ASSIGNMENT >> Where the records below begin, start copying, and stop after the line that contains "F.A.Q (331, 2325)"; reproduce every line exactly but omit pictures.

MATERIAL SUPPLIED >>

Segment Open

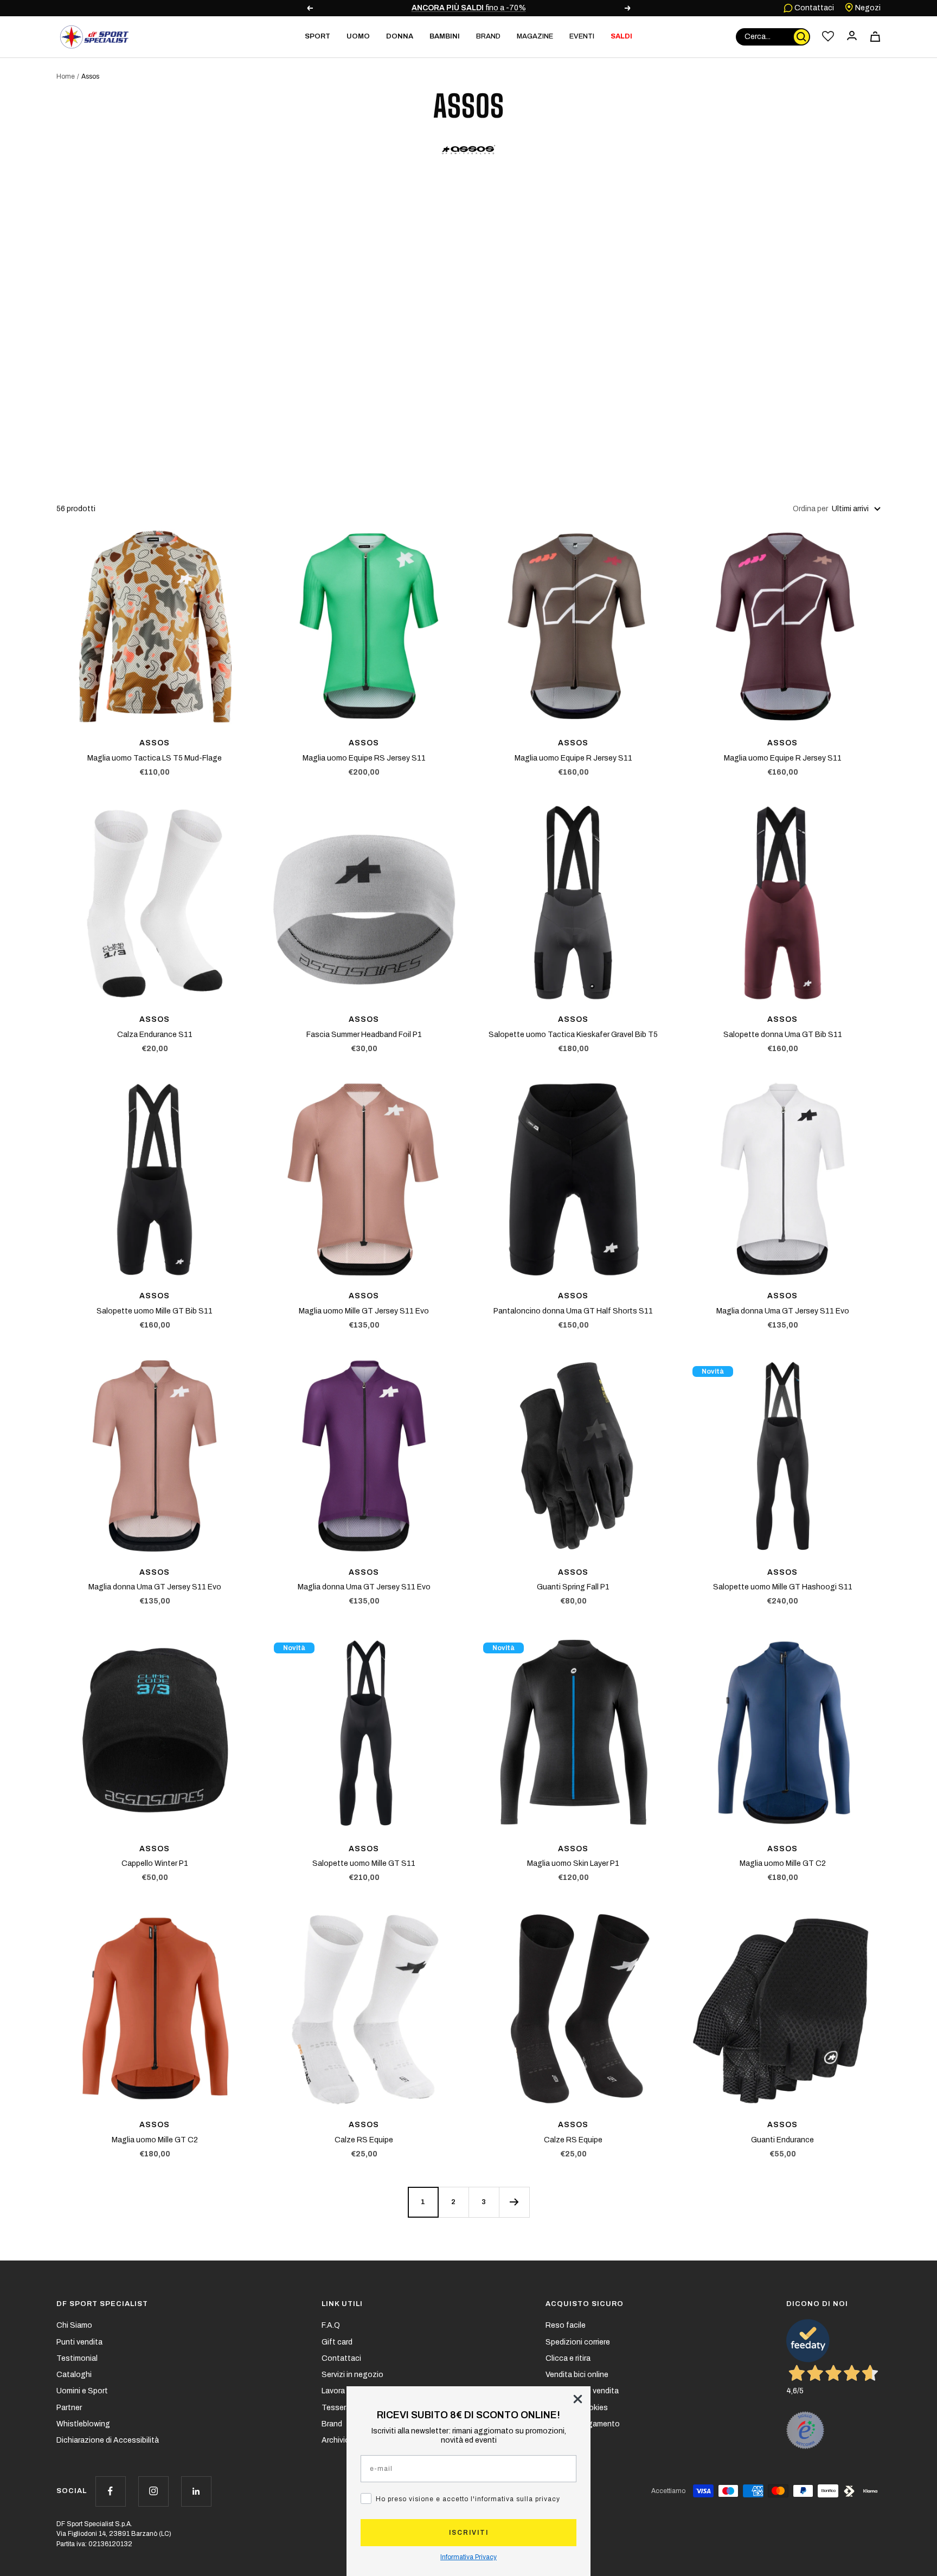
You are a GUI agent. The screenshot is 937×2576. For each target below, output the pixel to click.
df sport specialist (102, 2304)
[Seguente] (514, 2202)
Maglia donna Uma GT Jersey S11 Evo (782, 1311)
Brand (488, 36)
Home (65, 76)
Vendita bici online (576, 2375)
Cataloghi (74, 2375)
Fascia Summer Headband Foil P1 (364, 1035)
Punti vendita (79, 2342)
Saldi (621, 36)
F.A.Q (331, 2325)
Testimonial (77, 2358)
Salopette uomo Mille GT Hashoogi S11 (782, 1587)
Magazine (535, 36)
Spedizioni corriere (577, 2342)
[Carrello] (875, 36)
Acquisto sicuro (584, 2304)
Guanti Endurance (782, 2140)
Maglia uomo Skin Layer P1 (573, 1863)
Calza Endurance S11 (154, 1035)
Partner (69, 2408)
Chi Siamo (74, 2325)
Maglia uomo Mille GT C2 (783, 1863)
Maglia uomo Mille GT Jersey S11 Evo (364, 1311)
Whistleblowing (83, 2424)
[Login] (852, 36)
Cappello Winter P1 (154, 1863)
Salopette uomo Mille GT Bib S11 (155, 1311)
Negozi (867, 8)
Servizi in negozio (352, 2375)
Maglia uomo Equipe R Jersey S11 (573, 758)
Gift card (337, 2342)
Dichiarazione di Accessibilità (107, 2440)
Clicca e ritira (568, 2358)
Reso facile (565, 2325)
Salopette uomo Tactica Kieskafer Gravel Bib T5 (573, 1035)
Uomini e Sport (82, 2391)
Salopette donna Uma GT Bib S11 (782, 1035)
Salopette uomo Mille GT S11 (363, 1863)
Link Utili (342, 2304)
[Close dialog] (577, 2399)
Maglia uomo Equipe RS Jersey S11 (364, 758)
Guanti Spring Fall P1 (573, 1587)
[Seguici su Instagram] (153, 2491)
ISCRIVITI (469, 2532)
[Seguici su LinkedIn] (196, 2491)
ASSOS (154, 743)
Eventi (581, 36)
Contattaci (813, 8)
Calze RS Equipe (364, 2140)
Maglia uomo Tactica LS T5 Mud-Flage (154, 758)
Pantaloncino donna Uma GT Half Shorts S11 (573, 1311)
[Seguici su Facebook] (110, 2491)
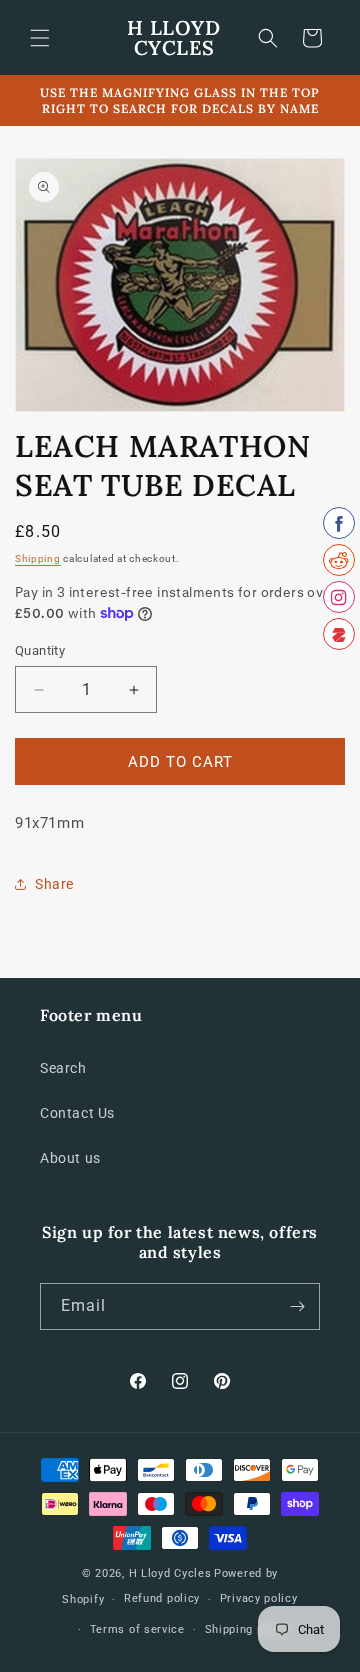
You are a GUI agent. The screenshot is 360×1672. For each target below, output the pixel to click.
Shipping (38, 558)
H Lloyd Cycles (170, 1573)
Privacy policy (259, 1598)
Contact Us (77, 1113)
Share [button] (54, 884)
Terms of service (137, 1629)
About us (70, 1158)
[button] (40, 38)
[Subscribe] (297, 1306)
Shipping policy (248, 1629)
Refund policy (162, 1598)
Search (63, 1068)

Segment Closed

REPLY >>
You are a GUI agent. The screenshot is 937×2576. For each target below, output the pixel to click.
df sport specialist (102, 2304)
[Seguente] (514, 2202)
Maglia donna Uma GT Jersey S11 Evo (782, 1311)
Brand (488, 36)
Home (65, 76)
Vendita bici online (576, 2375)
Cataloghi (74, 2375)
Fascia Summer Headband Foil P1 (364, 1035)
Punti vendita (79, 2342)
Saldi (621, 36)
F.A.Q (331, 2325)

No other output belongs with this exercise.